I know “import *” is not recommended in Python as it pollutes the global namespace, but I can’t seem to find a thread or anything in the video talking about the advantage of doing it here in the notebooks (other than saving some initial typing time). Wouldn’t it be more beneficial to import fastai modules explicitly instead of what’s been done in the notebooks as “import *”?

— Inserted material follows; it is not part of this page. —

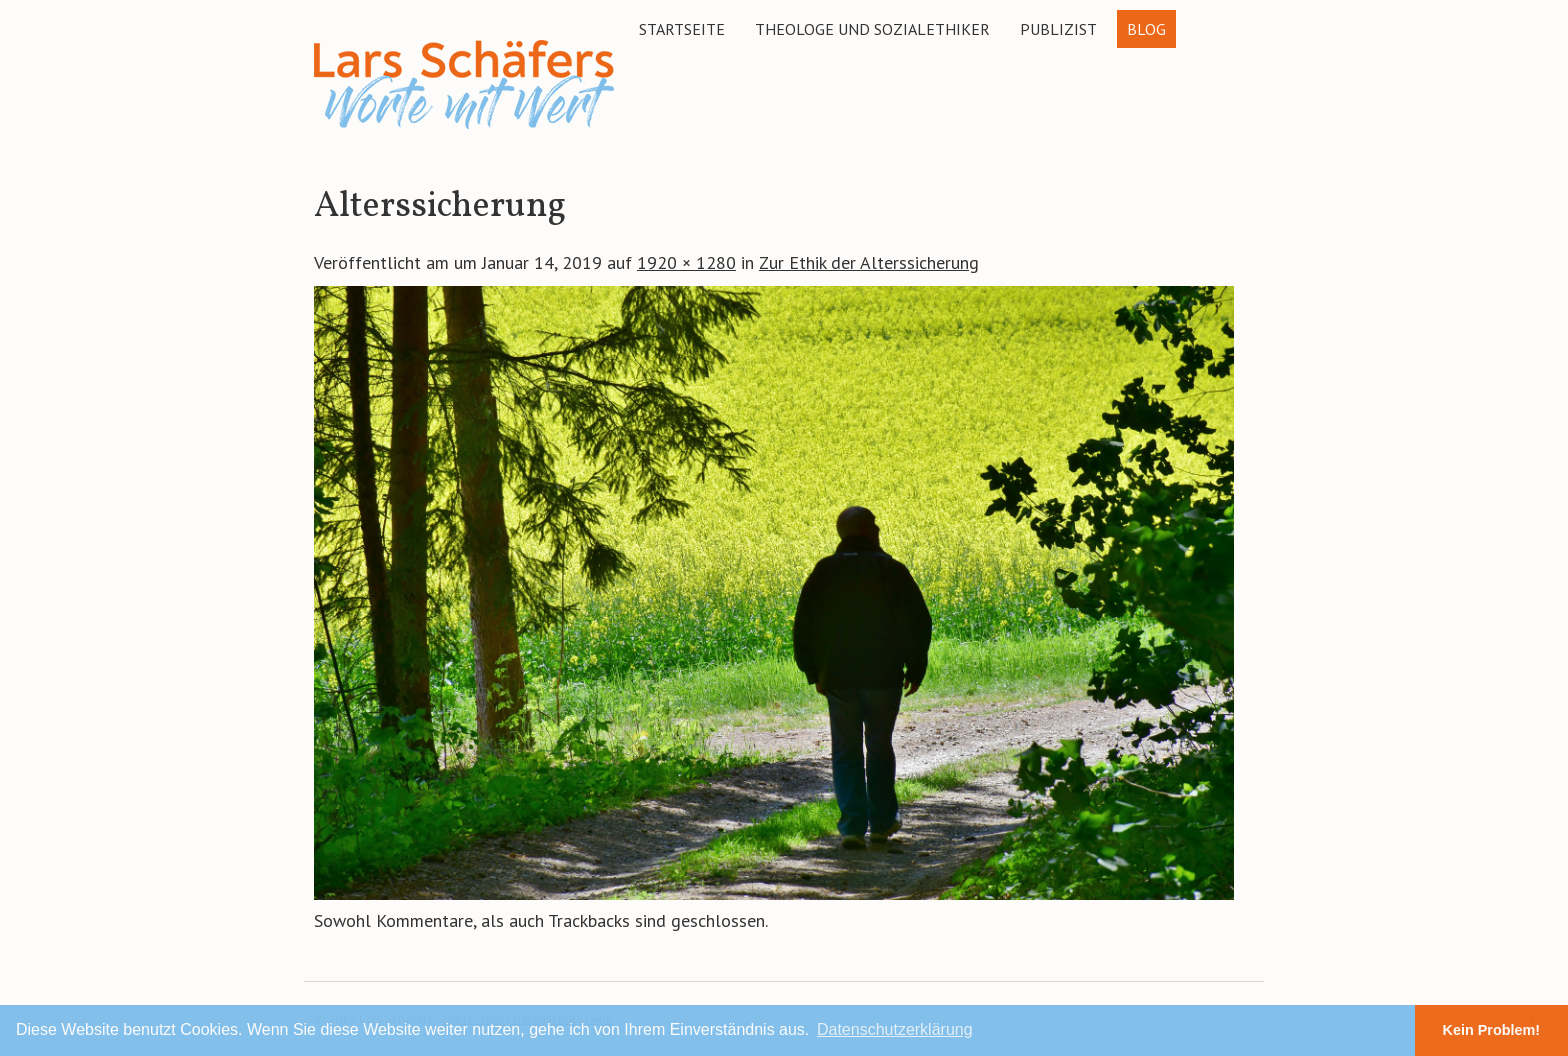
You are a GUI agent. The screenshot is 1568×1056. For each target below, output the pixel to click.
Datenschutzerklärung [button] (895, 1029)
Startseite (682, 29)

Jeremy had talked about this briefly in one of the early lectures. He distinguishes them as - Software Engineering vs. Working with Data (I don’t remember the exact quotes - happy to be corrected). Basically - He feels more comfortable importing * so he has access to ALL the functions and Classes while working on the notebook. He may not know what he will end up using and fits his workflow.
But if you would rather only import specific Classes and methods, then by all means, do them in your own work and notebooks. I follow this in my own notebooks when I use any library including fast.ai. It also forces me to dig into the library and see where each function / classes are defined and get better intuition.
Wow thanks for the quick and thorough answer Ramesh I find myself doing from fastai.xyz import abc to learn the package better, but now it all makes sense!
import * works better when just a few classes are exported, rather than lots of functions. One thing that I think would be useful to add to fastai is to use
__all__ to only export by default the things that are designed for public consumption (i.e. stuff that’s used by other modules or notebooks).